• Source material:
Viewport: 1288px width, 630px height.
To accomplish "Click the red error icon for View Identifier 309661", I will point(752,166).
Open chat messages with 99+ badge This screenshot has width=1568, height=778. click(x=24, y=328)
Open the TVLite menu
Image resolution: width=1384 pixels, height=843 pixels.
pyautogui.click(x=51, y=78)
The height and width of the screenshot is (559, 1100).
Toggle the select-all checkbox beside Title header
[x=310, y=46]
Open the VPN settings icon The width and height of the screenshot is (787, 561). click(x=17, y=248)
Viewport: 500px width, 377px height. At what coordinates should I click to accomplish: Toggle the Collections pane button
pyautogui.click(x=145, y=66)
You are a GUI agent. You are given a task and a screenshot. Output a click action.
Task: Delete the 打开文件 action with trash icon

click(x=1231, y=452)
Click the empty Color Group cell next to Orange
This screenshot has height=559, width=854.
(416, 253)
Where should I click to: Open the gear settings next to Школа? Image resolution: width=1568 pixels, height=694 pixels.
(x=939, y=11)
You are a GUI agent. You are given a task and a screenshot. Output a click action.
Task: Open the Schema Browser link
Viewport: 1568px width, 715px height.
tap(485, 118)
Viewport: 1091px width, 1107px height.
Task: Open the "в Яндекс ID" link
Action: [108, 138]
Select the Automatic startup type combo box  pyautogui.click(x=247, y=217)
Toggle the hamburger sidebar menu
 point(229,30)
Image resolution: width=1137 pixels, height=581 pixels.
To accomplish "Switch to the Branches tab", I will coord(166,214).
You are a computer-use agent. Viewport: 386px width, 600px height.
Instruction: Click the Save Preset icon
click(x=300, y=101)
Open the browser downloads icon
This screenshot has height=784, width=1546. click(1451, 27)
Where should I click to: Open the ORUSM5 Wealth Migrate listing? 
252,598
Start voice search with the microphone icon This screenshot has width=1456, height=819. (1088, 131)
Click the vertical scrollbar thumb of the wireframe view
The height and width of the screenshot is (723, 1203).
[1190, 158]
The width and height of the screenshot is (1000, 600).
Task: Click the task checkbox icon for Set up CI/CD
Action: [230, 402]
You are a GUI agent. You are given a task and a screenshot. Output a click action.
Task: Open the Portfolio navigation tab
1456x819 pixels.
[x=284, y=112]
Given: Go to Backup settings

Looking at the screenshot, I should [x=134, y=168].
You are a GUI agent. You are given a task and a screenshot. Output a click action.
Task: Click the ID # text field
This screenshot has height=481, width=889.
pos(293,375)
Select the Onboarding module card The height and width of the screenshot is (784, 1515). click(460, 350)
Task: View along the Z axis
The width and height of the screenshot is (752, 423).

• Exercise goal: Word for word, restate each line of the material.

• Response area:
Viewport: 1288px width, 630px height.
To accomplish "Click the red error icon for View Identifier 309661", I will point(752,166).
Open chat messages with 99+ badge This screenshot has width=1568, height=778. click(x=24, y=328)
Open the TVLite menu
Image resolution: width=1384 pixels, height=843 pixels.
pyautogui.click(x=51, y=78)
The height and width of the screenshot is (559, 1100).
Toggle the select-all checkbox beside Title header
[x=310, y=46]
Open the VPN settings icon The width and height of the screenshot is (787, 561). click(x=17, y=248)
Viewport: 500px width, 377px height. At what coordinates should I click to accomplish: Toggle the Collections pane button
pyautogui.click(x=145, y=66)
You are a GUI agent. You are given a task and a screenshot. Output a click action.
Task: Delete the 打开文件 action with trash icon

click(x=1231, y=452)
Click the empty Color Group cell next to Orange
This screenshot has height=559, width=854.
(416, 253)
Where should I click to: Open the gear settings next to Школа? Image resolution: width=1568 pixels, height=694 pixels.
(x=939, y=11)
You are a GUI agent. You are given a task and a screenshot. Output a click action.
Task: Open the Schema Browser link
Viewport: 1568px width, 715px height.
tap(485, 118)
Viewport: 1091px width, 1107px height.
Task: Open the "в Яндекс ID" link
Action: [108, 138]
Select the Automatic startup type combo box  pyautogui.click(x=247, y=217)
Toggle the hamburger sidebar menu
 point(229,30)
Image resolution: width=1137 pixels, height=581 pixels.
To accomplish "Switch to the Branches tab", I will coord(166,214).
You are a computer-use agent. Viewport: 386px width, 600px height.
Instruction: Click the Save Preset icon
click(x=300, y=101)
Open the browser downloads icon
This screenshot has height=784, width=1546. click(1451, 27)
Where should I click to: Open the ORUSM5 Wealth Migrate listing? 
252,598
Start voice search with the microphone icon This screenshot has width=1456, height=819. (1088, 131)
Click the vertical scrollbar thumb of the wireframe view
The height and width of the screenshot is (723, 1203).
[1190, 158]
The width and height of the screenshot is (1000, 600).
Task: Click the task checkbox icon for Set up CI/CD
Action: [230, 402]
You are a GUI agent. You are given a task and a screenshot. Output a click action.
Task: Open the Portfolio navigation tab
1456x819 pixels.
[x=284, y=112]
Given: Go to Backup settings

Looking at the screenshot, I should [x=134, y=168].
You are a GUI agent. You are given a task and a screenshot. Output a click action.
Task: Click the ID # text field
This screenshot has height=481, width=889.
pos(293,375)
Select the Onboarding module card The height and width of the screenshot is (784, 1515). click(460, 350)
Task: View along the Z axis
The width and height of the screenshot is (752, 423).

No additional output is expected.